Fig. 7 indicates the modification made by Professor Riedler in one of the Cockerill compressors:  a receiver, A, was placed under the two compressing cylinders, B and C. The first stage is completed in the large cylinder, B, the air being compressed to about 30 lb. per square inch; from this it is discharged into the receiver, A, through the pipe, B¹, where it meets with a spray injection that cools it to the temperature of the water.  The final stage is then effected in the smaller cylinder, C, which, drawing the air from the receiver through the pipe, C¹, compresses it to about 90 lb. and delivers it through the pipe, d, to the mains.  We hope shortly to publish drawings of this compressor in its final form; in its elementary stage Professor Riedler claims to have obtained some very remarkable results.  He says that the waste spaces in his modification were much smaller than in the Cockerill compressor, while the efficiency of the apparatus was largely increased.  The actual engine duty per horse power and per hour was raised, as a maximum, to 384 cubic feet of air at atmospheric pressure, and compressed to 90 lb. per square inch, a marked increase on the duty of the compressors in use at the St.
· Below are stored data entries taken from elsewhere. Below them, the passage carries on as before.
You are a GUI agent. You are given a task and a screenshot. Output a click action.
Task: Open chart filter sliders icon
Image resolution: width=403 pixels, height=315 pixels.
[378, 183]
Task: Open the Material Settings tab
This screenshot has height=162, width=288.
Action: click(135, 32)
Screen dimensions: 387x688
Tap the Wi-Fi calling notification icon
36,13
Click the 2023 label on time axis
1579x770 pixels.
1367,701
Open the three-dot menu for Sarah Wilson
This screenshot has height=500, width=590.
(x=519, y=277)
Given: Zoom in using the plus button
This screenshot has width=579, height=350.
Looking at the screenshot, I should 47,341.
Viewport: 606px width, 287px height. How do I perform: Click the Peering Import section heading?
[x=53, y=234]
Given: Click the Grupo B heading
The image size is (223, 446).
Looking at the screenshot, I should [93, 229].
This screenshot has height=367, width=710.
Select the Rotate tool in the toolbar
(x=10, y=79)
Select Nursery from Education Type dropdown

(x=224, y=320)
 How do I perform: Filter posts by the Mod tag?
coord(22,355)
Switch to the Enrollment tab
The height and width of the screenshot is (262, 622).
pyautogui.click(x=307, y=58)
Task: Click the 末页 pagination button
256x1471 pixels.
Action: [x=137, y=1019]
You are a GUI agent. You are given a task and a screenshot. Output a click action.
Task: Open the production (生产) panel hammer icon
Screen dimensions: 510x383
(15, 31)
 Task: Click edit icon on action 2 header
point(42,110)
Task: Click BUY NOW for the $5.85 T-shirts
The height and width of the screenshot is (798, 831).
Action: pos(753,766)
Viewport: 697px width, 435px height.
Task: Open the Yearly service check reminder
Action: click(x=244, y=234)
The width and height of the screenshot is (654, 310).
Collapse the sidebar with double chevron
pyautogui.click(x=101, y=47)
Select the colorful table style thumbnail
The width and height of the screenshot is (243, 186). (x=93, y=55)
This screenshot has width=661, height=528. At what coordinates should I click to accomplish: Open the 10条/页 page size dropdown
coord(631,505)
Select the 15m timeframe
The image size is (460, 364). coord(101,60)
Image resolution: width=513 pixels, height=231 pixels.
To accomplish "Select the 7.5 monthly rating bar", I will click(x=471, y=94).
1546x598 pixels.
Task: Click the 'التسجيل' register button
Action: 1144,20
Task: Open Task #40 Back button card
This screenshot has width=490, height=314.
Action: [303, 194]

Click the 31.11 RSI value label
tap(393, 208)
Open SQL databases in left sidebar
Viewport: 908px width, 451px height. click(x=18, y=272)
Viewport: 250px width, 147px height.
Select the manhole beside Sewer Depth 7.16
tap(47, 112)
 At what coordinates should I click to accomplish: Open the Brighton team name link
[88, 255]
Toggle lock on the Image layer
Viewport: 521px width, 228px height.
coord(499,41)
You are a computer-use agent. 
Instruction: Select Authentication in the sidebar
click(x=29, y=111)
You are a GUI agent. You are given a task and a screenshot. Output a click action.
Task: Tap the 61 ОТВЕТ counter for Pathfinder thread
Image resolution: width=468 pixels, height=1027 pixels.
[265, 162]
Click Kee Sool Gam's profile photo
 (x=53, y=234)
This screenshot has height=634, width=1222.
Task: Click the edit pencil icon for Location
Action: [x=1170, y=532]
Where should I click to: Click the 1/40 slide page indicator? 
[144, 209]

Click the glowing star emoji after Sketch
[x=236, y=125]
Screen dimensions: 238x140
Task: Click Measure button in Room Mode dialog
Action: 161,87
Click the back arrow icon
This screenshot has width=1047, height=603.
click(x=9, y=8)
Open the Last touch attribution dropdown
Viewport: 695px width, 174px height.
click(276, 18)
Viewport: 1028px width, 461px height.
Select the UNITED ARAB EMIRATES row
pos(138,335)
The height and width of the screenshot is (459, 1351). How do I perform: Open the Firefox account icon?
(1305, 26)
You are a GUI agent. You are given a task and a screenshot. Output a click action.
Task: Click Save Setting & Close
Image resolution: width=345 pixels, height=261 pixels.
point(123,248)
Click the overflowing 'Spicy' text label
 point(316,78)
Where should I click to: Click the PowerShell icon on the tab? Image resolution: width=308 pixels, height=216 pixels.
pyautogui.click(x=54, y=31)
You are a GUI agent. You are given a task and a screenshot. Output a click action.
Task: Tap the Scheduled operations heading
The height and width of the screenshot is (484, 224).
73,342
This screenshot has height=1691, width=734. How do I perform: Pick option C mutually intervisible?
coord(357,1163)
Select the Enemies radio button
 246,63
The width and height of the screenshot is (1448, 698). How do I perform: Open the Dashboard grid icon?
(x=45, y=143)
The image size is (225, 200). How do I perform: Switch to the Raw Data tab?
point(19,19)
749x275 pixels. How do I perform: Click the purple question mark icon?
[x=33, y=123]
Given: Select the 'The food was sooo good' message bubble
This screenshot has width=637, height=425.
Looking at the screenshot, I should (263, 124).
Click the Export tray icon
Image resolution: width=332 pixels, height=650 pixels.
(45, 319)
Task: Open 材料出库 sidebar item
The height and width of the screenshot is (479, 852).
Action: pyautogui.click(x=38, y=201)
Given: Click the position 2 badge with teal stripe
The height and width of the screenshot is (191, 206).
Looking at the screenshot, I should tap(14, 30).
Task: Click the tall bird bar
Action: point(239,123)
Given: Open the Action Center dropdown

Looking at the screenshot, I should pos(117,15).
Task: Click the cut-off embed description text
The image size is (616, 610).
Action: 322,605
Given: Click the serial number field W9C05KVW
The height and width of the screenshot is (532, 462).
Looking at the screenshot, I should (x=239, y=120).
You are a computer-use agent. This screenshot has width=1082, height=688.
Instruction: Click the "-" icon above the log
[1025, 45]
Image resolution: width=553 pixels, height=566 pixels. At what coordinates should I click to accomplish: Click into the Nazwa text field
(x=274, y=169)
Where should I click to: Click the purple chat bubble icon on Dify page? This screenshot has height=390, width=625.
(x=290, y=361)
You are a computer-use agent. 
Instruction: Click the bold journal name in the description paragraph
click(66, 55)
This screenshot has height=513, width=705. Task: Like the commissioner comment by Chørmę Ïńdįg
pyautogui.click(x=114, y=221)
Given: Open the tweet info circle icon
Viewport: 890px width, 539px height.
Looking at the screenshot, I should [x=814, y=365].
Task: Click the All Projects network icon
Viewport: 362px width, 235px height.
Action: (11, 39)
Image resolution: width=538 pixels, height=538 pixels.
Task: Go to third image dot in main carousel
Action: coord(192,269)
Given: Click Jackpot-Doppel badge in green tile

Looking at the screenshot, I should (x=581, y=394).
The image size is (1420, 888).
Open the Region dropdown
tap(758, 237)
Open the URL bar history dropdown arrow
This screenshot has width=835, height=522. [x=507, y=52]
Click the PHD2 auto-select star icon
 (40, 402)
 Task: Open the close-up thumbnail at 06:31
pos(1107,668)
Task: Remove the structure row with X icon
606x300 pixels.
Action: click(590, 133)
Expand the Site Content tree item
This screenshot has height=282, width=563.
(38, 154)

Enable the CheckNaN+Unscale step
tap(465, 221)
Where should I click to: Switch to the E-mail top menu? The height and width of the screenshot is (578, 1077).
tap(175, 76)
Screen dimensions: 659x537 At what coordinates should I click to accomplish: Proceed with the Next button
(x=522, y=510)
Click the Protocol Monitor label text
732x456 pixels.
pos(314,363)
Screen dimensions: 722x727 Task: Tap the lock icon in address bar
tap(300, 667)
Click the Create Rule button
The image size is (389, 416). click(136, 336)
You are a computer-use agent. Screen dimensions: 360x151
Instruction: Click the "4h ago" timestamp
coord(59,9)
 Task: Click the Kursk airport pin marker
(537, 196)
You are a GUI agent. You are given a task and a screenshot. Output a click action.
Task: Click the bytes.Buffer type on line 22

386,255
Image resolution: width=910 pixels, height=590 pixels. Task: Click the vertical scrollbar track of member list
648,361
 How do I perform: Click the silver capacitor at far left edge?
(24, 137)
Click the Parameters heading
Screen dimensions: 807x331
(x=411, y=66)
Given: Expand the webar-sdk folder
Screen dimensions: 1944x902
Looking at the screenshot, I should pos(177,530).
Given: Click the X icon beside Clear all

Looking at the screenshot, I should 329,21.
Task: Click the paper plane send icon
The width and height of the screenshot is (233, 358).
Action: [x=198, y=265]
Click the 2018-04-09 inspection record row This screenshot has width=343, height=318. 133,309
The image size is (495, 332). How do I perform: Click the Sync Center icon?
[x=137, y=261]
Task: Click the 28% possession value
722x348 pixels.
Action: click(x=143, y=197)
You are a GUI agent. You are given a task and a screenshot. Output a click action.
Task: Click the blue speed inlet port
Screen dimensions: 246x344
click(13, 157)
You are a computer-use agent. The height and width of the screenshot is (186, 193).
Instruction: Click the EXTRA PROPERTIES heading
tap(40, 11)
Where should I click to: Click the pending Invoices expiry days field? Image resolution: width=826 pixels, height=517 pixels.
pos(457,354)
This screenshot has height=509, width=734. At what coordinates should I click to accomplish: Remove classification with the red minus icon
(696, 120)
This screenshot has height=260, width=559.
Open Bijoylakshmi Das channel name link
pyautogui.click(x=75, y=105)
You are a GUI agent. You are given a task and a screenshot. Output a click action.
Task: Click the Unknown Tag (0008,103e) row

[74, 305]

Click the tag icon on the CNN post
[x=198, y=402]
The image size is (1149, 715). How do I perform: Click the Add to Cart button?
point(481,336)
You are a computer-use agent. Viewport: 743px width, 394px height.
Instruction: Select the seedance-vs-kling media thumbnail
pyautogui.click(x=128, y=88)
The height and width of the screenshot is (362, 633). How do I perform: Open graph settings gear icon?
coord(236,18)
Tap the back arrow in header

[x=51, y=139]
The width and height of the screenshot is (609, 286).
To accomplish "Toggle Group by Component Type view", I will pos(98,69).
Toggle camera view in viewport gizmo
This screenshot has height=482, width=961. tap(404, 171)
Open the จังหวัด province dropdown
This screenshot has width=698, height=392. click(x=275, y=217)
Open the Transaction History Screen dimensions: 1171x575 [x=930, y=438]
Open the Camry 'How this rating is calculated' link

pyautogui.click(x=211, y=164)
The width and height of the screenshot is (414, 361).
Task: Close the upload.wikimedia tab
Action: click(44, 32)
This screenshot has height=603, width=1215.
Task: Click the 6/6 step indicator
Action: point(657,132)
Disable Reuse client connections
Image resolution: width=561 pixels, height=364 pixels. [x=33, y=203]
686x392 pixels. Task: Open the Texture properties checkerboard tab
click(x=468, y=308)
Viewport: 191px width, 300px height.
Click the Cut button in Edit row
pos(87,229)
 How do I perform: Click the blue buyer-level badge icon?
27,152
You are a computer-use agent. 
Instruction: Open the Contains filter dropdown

Fargeau station.  The Cockerill compressors experimented on at the same time showed a maximum duty of 306 cubic feet of air.  A considerable advantage is claimed in drawing clean and cool air from the outside of the building, and beyond the main feature of carrying out the compression in two stages, Mr. Riedler appears to have shown great skill in introducing several minor alterations and improvements in the plant.